Discover how to conduct linear regression analysis in Google Sheets, interpret your findings, and explore advanced techniques for examining variable relationships.
Linear regression allows you to analyze the relationship between a predictor (i.e., independent variable) and an outcome (i.e., dependent variable). By analyzing how changes in your independent variables affect the dependent variable, you can identify trends, forecast values, and make data-informed decisions. For example, you could explore how increasing your advertising budget impacts predicted revenue or how the duration of a marketing campaign influences customer acquisition rates.
Learn how to perform Google Sheets linear regression, including advanced techniques and related concepts to explore.

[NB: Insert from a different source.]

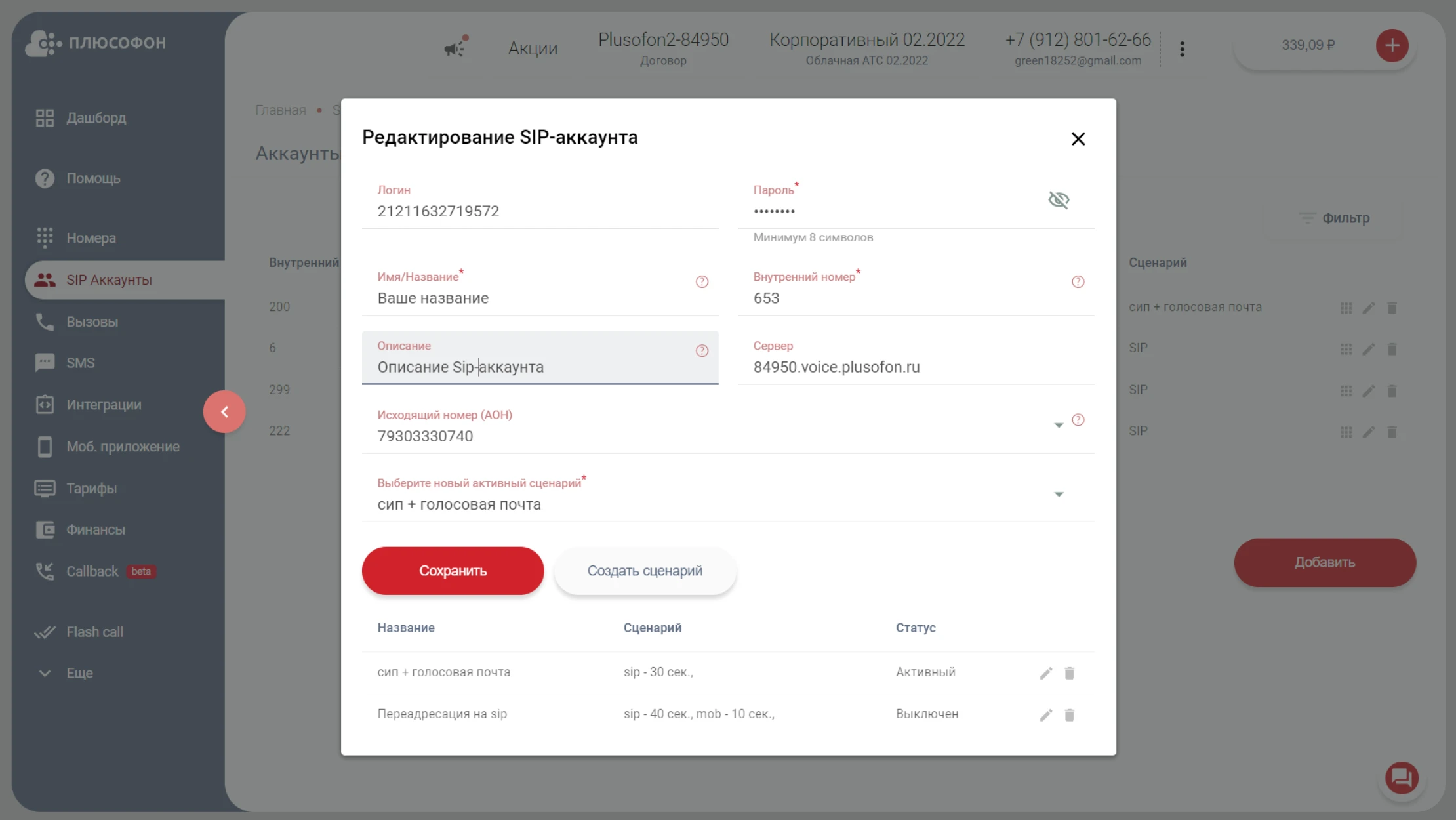Click into the Описание input field
Screen dimensions: 1456x820
(525, 367)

Linear regression is a form of regression analysis that models the relationship between a dependent variable and one or more independent variables. This analysis helps you estimate the association between variables and reveals patterns suggesting how adjusting controllable factors could influence an outcome.
In its simplest form, linear regression fits a straight line (known as the regression line) through your data points to help you predict the value of a dependent variable based on your independent variables.

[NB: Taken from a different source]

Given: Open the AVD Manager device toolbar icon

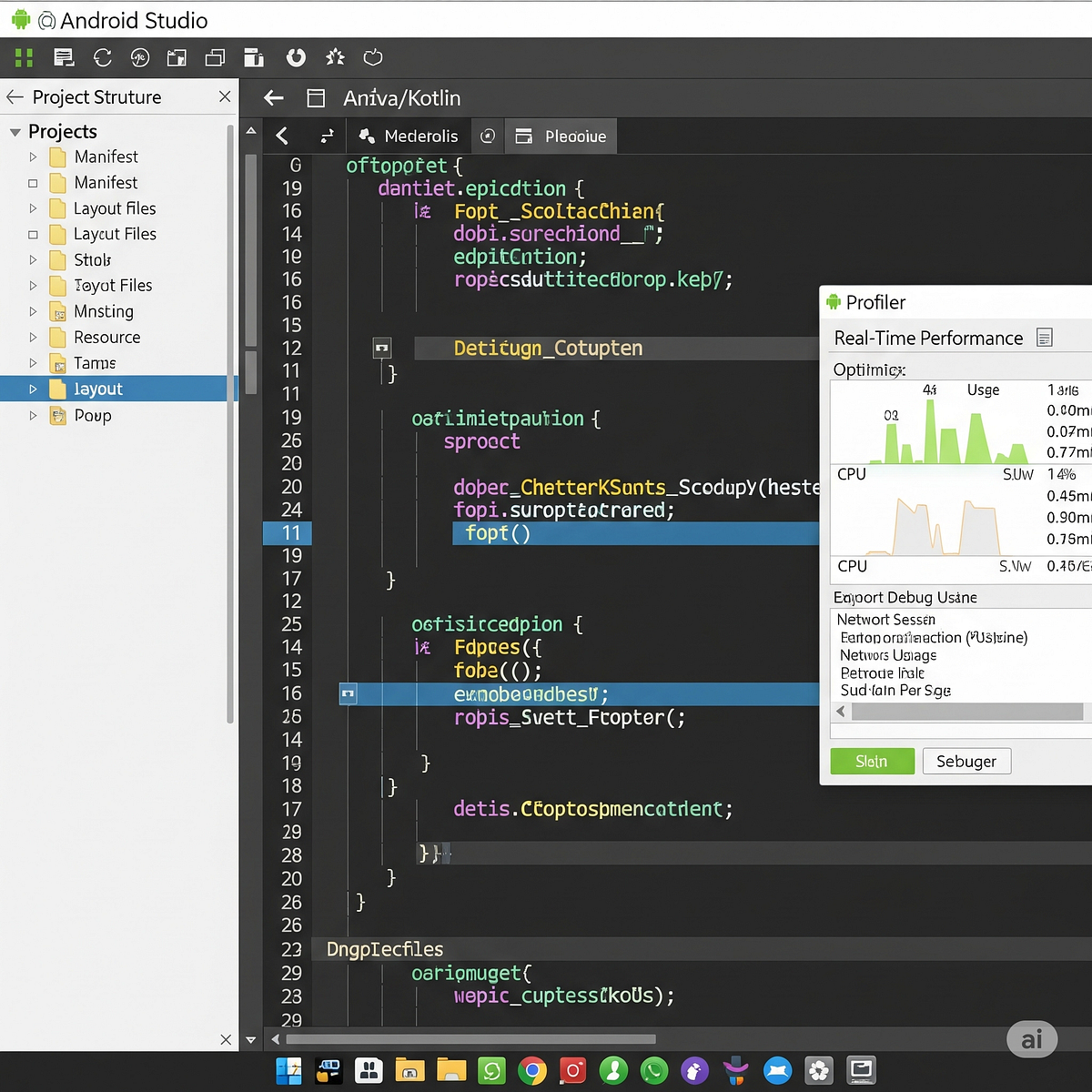Looking at the screenshot, I should [x=254, y=57].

In general, linear regression is an analytical technique used to determine the relationship between two types of variables: independent and dependent variables. It is also suitable for assessing the predicted value of a dependent variable based on a set value of the independent variable, such as estimating the expected sales count at a certain product price.
For linear regression to be an appropriate option, your data must meet several assumptions. In addition to proper data collection and sample selection, linear regression requires that:
The relationship between your variables is linear.
Your outcome variable (dependent variable) is continuous.
The observations are independent.
The distribution of errors is equal around the fitted line (homoscedasticity of errors).
Google Sheets offers a convenient and collaborative platform for you and your team to store and analyze data. When getting started, performing a simple linear regression (with one dependent and one independent variable) can help you gain confidence in building your functions.
To perform a simple linear regression, follow these steps:
To fit a regression line, create separate columns for your independent and dependent variables. Ensure your columns contain the same number of data points and have no missing values.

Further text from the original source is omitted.